Records from a pointing dataset:
=====
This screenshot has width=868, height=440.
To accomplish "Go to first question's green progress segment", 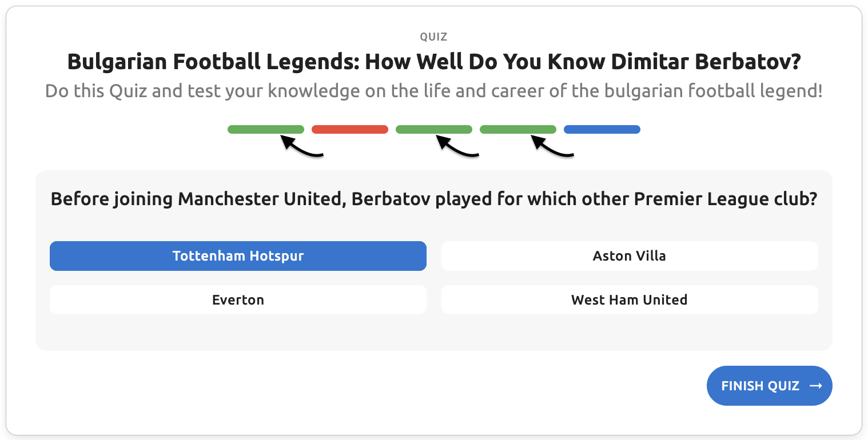I will pos(266,130).
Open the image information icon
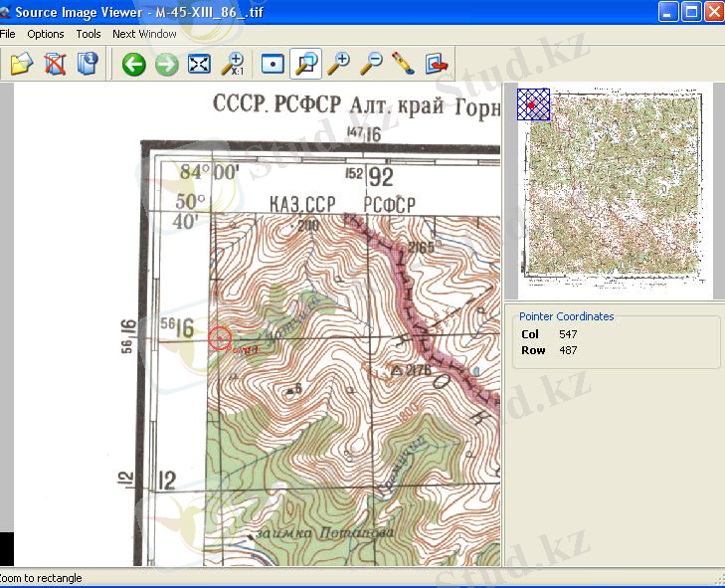The height and width of the screenshot is (588, 725). [88, 65]
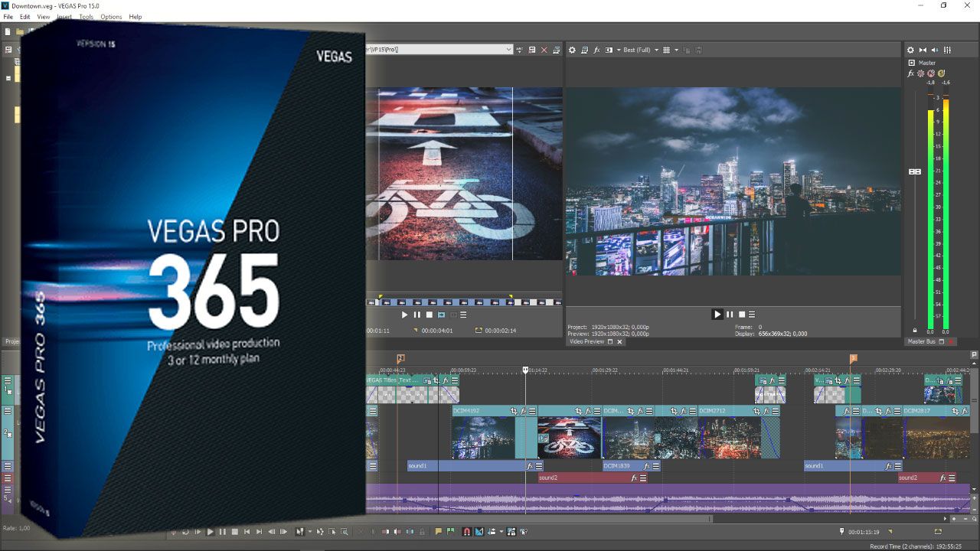Screen dimensions: 980x551
Task: Click the red X in trimmer toolbar
Action: 544,50
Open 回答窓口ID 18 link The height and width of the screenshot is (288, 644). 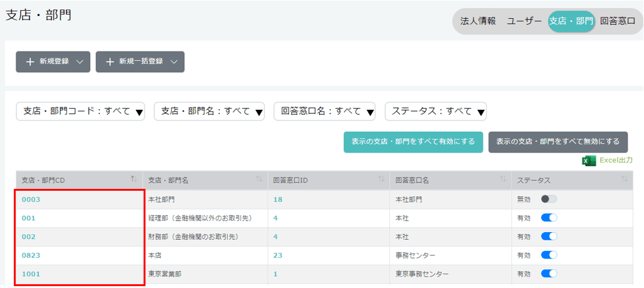(x=278, y=200)
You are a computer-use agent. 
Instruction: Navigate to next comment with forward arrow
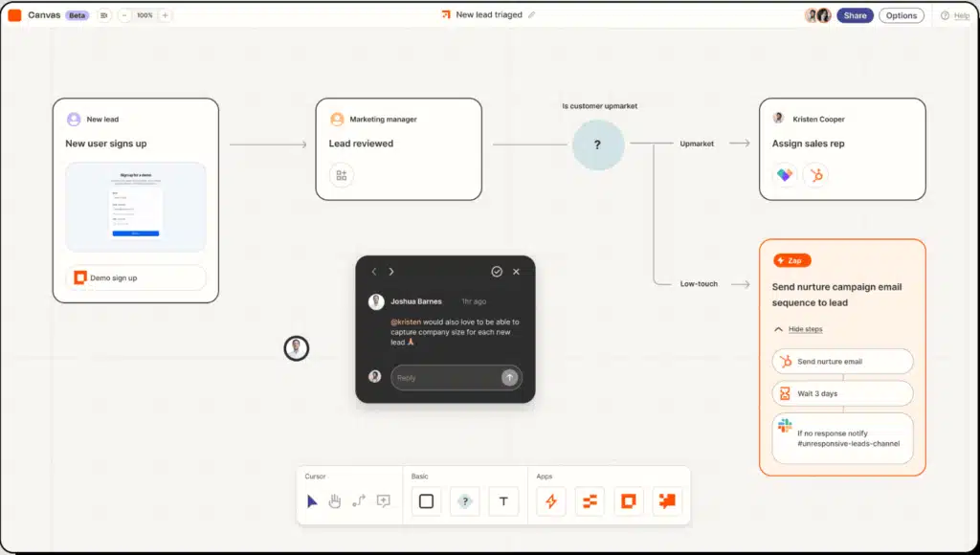(390, 271)
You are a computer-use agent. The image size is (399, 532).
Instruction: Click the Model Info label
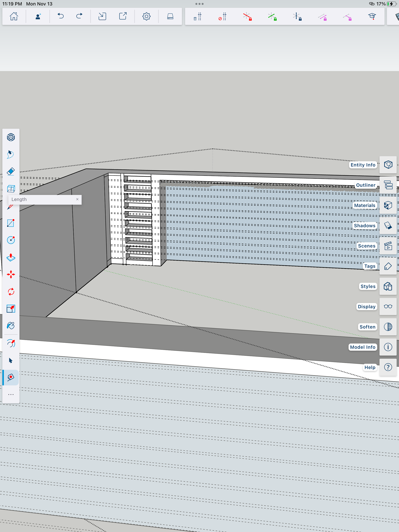(362, 347)
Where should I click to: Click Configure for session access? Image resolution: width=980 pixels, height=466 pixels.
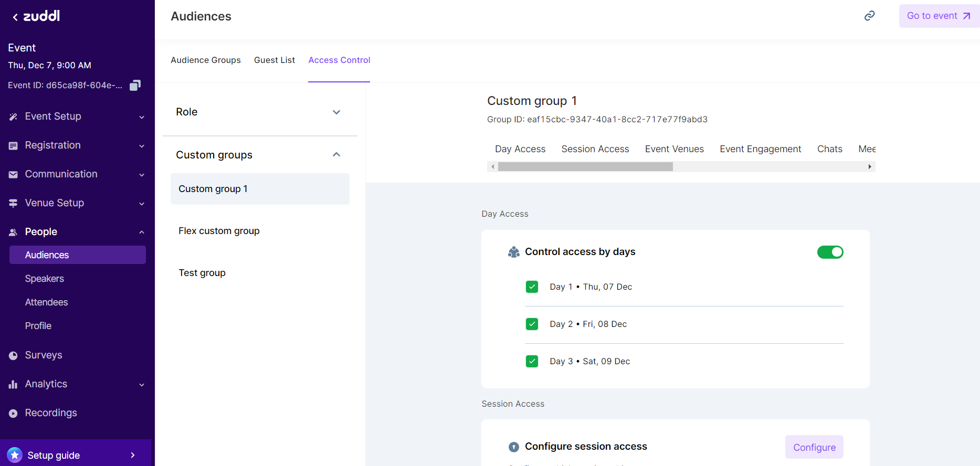point(814,447)
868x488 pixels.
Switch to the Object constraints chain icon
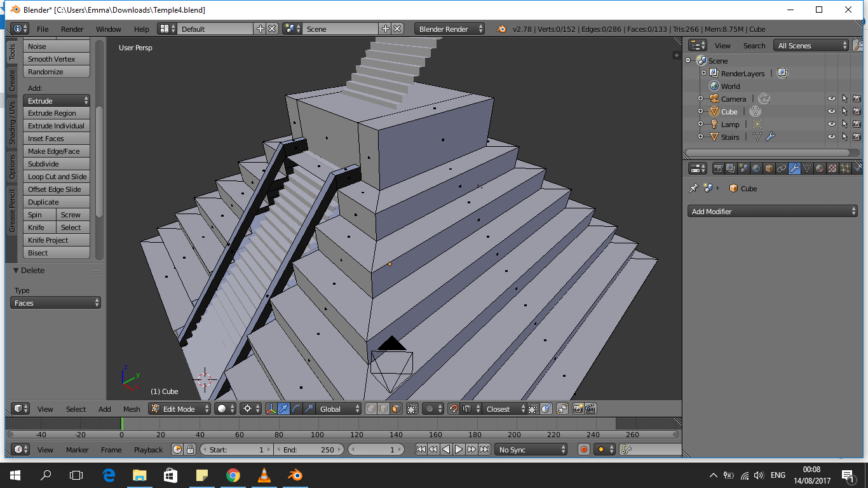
=====
## Work to do
Rewrite everything from the line containing "You are a computer-use agent. The" down to the line containing "point(814,447)", substituting "Command" for "Instruction" and changing nothing else. Give only these lines, without the pictures.

## The answer
You are a computer-use agent. The image size is (399, 532).
Command: Click the Model Info label
(362, 347)
Where should I click to: Click Configure for session access? Image resolution: width=980 pixels, height=466 pixels.
point(814,447)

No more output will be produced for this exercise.